Copy each line of the data below word for word, with no changes.

** start of DATASET RECORDS **

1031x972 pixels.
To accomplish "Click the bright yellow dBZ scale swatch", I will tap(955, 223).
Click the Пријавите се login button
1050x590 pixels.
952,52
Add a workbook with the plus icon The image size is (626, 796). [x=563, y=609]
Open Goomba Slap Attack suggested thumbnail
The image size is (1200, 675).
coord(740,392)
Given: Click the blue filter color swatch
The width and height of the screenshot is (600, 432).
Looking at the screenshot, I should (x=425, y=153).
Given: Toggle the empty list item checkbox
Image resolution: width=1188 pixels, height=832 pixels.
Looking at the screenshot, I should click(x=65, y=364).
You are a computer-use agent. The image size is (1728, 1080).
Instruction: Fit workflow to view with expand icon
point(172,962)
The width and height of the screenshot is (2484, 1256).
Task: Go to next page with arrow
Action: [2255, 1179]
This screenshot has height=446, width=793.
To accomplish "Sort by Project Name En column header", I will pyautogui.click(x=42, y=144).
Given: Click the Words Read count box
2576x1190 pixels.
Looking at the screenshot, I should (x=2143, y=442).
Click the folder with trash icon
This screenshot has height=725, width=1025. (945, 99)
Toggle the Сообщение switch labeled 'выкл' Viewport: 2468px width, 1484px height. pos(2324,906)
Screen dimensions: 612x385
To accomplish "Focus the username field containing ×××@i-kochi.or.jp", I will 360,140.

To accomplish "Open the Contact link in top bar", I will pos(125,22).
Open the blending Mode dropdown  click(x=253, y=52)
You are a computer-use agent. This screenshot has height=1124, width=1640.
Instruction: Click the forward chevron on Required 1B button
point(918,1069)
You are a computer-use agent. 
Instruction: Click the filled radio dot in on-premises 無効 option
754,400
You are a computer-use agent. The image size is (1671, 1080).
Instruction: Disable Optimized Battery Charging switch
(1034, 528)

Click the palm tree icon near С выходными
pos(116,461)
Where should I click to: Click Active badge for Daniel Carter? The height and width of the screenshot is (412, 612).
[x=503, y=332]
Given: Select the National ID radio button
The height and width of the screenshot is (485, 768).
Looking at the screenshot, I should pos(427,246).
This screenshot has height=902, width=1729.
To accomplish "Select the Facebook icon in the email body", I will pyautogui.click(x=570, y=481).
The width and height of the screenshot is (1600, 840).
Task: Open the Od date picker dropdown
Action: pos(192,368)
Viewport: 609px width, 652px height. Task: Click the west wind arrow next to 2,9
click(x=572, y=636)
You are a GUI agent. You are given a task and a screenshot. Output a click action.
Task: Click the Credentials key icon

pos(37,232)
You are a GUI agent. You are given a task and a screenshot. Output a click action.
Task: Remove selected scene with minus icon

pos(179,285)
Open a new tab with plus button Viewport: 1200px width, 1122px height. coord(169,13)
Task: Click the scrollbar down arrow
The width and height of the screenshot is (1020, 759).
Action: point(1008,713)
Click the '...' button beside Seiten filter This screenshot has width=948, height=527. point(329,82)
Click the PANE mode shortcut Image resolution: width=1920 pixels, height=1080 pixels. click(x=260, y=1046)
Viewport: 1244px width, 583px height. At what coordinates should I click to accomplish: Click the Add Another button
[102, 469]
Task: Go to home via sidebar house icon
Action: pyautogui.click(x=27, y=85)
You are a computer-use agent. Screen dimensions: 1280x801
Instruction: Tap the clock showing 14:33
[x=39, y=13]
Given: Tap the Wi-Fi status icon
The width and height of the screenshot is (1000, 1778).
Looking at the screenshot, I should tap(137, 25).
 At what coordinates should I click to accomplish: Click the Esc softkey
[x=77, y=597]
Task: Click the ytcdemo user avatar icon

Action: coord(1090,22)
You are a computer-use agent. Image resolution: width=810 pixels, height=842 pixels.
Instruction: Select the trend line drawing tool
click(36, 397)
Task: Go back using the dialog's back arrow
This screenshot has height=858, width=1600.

** end of DATASET RECORDS **

ANSWER TO THIS EXERCISE:
1031x972 pixels.
To accomplish "Click the bright yellow dBZ scale swatch", I will tap(955, 223).
Click the Пријавите се login button
1050x590 pixels.
952,52
Add a workbook with the plus icon The image size is (626, 796). [x=563, y=609]
Open Goomba Slap Attack suggested thumbnail
The image size is (1200, 675).
coord(740,392)
Given: Click the blue filter color swatch
The width and height of the screenshot is (600, 432).
Looking at the screenshot, I should (x=425, y=153).
Given: Toggle the empty list item checkbox
Image resolution: width=1188 pixels, height=832 pixels.
Looking at the screenshot, I should click(x=65, y=364).
You are a computer-use agent. The image size is (1728, 1080).
Instruction: Fit workflow to view with expand icon
point(172,962)
The width and height of the screenshot is (2484, 1256).
Task: Go to next page with arrow
Action: [2255, 1179]
This screenshot has height=446, width=793.
To accomplish "Sort by Project Name En column header", I will pyautogui.click(x=42, y=144).
Given: Click the Words Read count box
2576x1190 pixels.
Looking at the screenshot, I should (x=2143, y=442).
Click the folder with trash icon
This screenshot has height=725, width=1025. (945, 99)
Toggle the Сообщение switch labeled 'выкл' Viewport: 2468px width, 1484px height. pos(2324,906)
Screen dimensions: 612x385
To accomplish "Focus the username field containing ×××@i-kochi.or.jp", I will 360,140.

To accomplish "Open the Contact link in top bar", I will pos(125,22).
Open the blending Mode dropdown  click(x=253, y=52)
You are a computer-use agent. This screenshot has height=1124, width=1640.
Instruction: Click the forward chevron on Required 1B button
point(918,1069)
You are a computer-use agent. 
Instruction: Click the filled radio dot in on-premises 無効 option
754,400
You are a computer-use agent. The image size is (1671, 1080).
Instruction: Disable Optimized Battery Charging switch
(1034, 528)

Click the palm tree icon near С выходными
pos(116,461)
Where should I click to: Click Active badge for Daniel Carter? The height and width of the screenshot is (412, 612).
[x=503, y=332]
Given: Select the National ID radio button
The height and width of the screenshot is (485, 768).
Looking at the screenshot, I should pos(427,246).
This screenshot has height=902, width=1729.
To accomplish "Select the Facebook icon in the email body", I will pyautogui.click(x=570, y=481).
The width and height of the screenshot is (1600, 840).
Task: Open the Od date picker dropdown
Action: pos(192,368)
Viewport: 609px width, 652px height. Task: Click the west wind arrow next to 2,9
click(x=572, y=636)
You are a GUI agent. You are given a task and a screenshot. Output a click action.
Task: Click the Credentials key icon

pos(37,232)
You are a GUI agent. You are given a task and a screenshot. Output a click action.
Task: Remove selected scene with minus icon

pos(179,285)
Open a new tab with plus button Viewport: 1200px width, 1122px height. coord(169,13)
Task: Click the scrollbar down arrow
The width and height of the screenshot is (1020, 759).
Action: point(1008,713)
Click the '...' button beside Seiten filter This screenshot has width=948, height=527. point(329,82)
Click the PANE mode shortcut Image resolution: width=1920 pixels, height=1080 pixels. click(x=260, y=1046)
Viewport: 1244px width, 583px height. At what coordinates should I click to accomplish: Click the Add Another button
[102, 469]
Task: Go to home via sidebar house icon
Action: pyautogui.click(x=27, y=85)
You are a computer-use agent. Screen dimensions: 1280x801
Instruction: Tap the clock showing 14:33
[x=39, y=13]
Given: Tap the Wi-Fi status icon
The width and height of the screenshot is (1000, 1778).
Looking at the screenshot, I should tap(137, 25).
 At what coordinates should I click to accomplish: Click the Esc softkey
[x=77, y=597]
Task: Click the ytcdemo user avatar icon

Action: coord(1090,22)
You are a computer-use agent. Image resolution: width=810 pixels, height=842 pixels.
Instruction: Select the trend line drawing tool
click(36, 397)
Task: Go back using the dialog's back arrow
This screenshot has height=858, width=1600.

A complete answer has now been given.